Find $$1*1*1*\cdots*1\quad n\,\,\text{ factors}$$ that is, a function $f(t)=1$ convolution with itself for a total of $n$ factors.

Would anyone mind helping me? I have no idea what I should do.

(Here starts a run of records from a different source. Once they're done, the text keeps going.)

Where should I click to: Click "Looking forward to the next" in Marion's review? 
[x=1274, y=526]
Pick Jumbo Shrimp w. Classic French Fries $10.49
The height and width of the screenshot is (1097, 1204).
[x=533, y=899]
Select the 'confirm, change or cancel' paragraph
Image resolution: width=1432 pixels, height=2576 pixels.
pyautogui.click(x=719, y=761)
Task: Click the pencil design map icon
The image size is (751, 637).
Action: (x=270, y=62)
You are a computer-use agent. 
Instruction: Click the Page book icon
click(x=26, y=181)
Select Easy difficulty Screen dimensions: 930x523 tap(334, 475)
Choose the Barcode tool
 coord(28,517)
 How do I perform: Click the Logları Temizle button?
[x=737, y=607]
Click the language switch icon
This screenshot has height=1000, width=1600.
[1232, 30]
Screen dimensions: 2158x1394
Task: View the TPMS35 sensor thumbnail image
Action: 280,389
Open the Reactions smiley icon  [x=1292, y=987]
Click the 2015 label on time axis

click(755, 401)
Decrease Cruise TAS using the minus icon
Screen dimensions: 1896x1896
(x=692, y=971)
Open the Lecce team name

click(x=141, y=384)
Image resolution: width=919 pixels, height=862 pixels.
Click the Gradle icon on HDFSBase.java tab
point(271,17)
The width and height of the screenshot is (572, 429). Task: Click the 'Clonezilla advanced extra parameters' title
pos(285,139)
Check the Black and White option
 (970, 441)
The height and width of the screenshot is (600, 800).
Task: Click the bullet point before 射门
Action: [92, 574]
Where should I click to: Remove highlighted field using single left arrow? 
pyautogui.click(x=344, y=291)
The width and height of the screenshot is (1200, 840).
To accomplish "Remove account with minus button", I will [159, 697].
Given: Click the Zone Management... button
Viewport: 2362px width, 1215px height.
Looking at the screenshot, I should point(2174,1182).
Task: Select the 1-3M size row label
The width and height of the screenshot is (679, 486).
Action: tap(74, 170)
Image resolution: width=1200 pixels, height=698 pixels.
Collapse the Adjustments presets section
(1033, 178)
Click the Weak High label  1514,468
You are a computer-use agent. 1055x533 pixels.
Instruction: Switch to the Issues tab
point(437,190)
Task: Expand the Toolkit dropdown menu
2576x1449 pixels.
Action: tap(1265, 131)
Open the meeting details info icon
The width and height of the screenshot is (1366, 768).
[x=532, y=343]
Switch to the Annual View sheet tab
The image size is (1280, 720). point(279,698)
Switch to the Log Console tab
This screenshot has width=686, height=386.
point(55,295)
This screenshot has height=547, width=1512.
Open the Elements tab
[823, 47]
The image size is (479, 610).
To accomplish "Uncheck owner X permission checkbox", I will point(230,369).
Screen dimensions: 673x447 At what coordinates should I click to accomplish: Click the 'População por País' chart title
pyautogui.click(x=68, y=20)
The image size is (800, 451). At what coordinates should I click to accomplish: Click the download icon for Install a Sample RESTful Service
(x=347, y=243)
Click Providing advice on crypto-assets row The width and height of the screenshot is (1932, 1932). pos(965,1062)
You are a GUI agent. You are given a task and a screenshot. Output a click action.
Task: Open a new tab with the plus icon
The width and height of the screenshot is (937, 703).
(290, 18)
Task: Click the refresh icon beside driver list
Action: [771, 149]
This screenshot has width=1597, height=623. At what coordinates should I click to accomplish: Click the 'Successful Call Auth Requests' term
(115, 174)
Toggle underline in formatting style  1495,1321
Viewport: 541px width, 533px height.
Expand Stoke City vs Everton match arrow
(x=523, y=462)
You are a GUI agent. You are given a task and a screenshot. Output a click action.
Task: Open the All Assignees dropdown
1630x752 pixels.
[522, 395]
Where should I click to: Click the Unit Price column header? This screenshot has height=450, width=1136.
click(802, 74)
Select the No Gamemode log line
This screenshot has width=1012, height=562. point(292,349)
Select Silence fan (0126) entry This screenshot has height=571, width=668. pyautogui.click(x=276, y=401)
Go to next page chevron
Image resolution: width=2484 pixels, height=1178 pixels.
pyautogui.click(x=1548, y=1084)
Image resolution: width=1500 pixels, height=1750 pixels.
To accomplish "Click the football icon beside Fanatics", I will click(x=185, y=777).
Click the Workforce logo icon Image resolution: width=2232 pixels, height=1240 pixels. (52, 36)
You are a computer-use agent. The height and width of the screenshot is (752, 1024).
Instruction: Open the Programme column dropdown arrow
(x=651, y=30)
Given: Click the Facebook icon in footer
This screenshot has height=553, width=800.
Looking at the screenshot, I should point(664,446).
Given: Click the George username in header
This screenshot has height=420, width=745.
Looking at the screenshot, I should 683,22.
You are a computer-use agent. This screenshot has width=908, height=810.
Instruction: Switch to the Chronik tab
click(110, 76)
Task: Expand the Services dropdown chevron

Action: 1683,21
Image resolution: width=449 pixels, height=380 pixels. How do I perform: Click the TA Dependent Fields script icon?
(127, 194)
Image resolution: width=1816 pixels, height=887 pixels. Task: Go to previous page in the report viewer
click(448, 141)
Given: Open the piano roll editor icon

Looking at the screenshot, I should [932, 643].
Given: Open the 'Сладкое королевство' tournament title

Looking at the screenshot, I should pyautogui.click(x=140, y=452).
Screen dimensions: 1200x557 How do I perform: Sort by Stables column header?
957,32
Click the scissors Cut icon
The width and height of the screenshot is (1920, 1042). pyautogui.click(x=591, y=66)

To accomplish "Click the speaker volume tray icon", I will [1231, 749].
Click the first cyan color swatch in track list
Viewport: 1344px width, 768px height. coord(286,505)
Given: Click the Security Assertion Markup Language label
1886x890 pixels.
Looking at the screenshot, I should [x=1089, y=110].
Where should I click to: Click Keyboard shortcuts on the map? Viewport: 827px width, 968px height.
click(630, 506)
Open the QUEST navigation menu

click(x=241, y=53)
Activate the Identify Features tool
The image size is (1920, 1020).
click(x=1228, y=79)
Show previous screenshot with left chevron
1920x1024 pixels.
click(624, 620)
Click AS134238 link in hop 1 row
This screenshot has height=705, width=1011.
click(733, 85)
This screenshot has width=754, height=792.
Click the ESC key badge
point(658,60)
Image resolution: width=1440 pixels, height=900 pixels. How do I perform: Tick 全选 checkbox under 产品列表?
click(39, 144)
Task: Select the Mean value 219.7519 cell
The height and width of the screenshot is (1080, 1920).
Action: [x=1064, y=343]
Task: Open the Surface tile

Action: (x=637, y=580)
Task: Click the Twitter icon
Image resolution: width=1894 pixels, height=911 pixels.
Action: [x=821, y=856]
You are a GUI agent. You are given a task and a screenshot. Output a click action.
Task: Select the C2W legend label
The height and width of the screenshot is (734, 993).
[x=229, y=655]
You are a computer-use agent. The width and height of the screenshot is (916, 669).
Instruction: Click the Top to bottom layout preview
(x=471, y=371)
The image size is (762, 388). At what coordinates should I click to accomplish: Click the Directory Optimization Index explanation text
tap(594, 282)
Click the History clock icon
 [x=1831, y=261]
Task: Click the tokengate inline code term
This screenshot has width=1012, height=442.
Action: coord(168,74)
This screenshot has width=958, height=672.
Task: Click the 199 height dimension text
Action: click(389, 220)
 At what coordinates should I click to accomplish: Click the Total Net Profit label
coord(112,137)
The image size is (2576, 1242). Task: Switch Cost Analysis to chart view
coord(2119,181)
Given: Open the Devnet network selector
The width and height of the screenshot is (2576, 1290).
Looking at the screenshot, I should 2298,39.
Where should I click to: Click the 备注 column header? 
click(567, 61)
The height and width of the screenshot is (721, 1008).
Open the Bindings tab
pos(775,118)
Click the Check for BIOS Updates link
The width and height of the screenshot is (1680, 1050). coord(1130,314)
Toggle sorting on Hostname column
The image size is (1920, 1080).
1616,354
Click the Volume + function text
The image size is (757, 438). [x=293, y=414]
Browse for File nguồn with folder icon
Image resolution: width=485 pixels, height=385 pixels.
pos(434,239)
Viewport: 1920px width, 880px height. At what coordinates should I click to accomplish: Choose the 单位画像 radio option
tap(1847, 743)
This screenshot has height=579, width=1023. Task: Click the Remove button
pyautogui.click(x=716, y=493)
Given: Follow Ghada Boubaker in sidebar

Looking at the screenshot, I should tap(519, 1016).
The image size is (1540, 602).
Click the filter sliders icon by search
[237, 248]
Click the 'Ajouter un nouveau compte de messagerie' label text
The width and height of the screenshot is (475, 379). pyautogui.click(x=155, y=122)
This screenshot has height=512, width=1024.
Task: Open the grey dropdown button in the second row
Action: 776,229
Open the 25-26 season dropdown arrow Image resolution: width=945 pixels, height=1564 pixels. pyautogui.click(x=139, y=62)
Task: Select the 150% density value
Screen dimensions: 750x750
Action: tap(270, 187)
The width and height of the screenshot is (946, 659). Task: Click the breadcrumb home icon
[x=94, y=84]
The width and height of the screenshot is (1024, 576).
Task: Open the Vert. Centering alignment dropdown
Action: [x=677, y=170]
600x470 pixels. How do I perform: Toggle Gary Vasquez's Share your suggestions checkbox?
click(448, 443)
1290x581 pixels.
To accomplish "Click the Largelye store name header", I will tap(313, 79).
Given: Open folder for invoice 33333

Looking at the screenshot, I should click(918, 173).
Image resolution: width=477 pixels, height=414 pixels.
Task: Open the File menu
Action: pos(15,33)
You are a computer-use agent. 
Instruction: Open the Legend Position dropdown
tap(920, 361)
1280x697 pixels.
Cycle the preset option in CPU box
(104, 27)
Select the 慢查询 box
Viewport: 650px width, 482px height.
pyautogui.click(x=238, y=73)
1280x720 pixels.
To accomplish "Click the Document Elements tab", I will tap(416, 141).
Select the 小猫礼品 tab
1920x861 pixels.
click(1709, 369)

Also, if we define $g(t) = t$, what is $g*g*g$?

Answer 1

For two functions $f(t), g(t)$ $$\mathcal{L}((f*g)(t))=\mathcal{L}(f(t))\mathcal{L}(g(t))$$Since $\displaystyle \mathcal{L}(1(t))=\frac{1}{s}$ it follows that $$\mathcal{L}(\underbrace{1*1*\cdots*1}_{n \ \mbox{times}})=\frac{1}{s^n}$$ Now, $$\mathcal{L}(t^{n-1})=\frac{(n-1)!}{s^n}$$ hence comparing, $\displaystyle \underbrace{1*1*\cdots*1}_{n\ \mbox{times}}=\frac{t^{n-1}}{(n-1)!}$

Answer 2

The Laplace Transform is $$\mathcal{L}(1)^n=\frac{1}{s^n}=\frac{(n-1)!}{s^n}/(n-1)!=\mathcal{L}(x^{n-1})/(n-1)!$$ so it would be $$1*1*\ldots*1=\frac{x^{n-1}}{(n-1)!}$$

Alternatively, note that $$1*(cx^a)=\int_0^x (1)ct^a\,\mathrm{d}t=c\frac{x^{a+1}}{a+1}$$ so by induction you would get $$1*1=x \\ 1*x=\frac{x^2}{2} \\ \vdots \\ 1*\cdots *1=\frac{x^{n-1}}{(n-1)!}$$

Answer 3

Working from the definition of convolution, $(f*g)(t):=\int_0^t f(s)g(t-s)\,ds$, and using the fact that $*$ is associative, we see \begin{align*} 1*1&=\int_0^t 1\cdot 1\,ds=t\\ 1*1*1&=(1*1)*1=t*1=\int_0^t s\,ds={t^2\over 2}\\ 1*1*1*1&=(1*1*1)*1={t^2\over 2}*1=\int_0^t {s^2\over 2}\,ds={t^3\over 3\cdot 2}\\ 1*1*1*1*1&=(1*1*1*1)*1={t^3\over 3\cdot 2}*1=\int_0^t {s^3\over 3\cdot 2}\,ds={t^4\over 4\cdot3\cdot 2}\\ \vdots\\ \underbrace{(1*1*\cdots*1)}_{n\text{ times}}&={t^{n-1}\over (n-1)!}. \end{align*}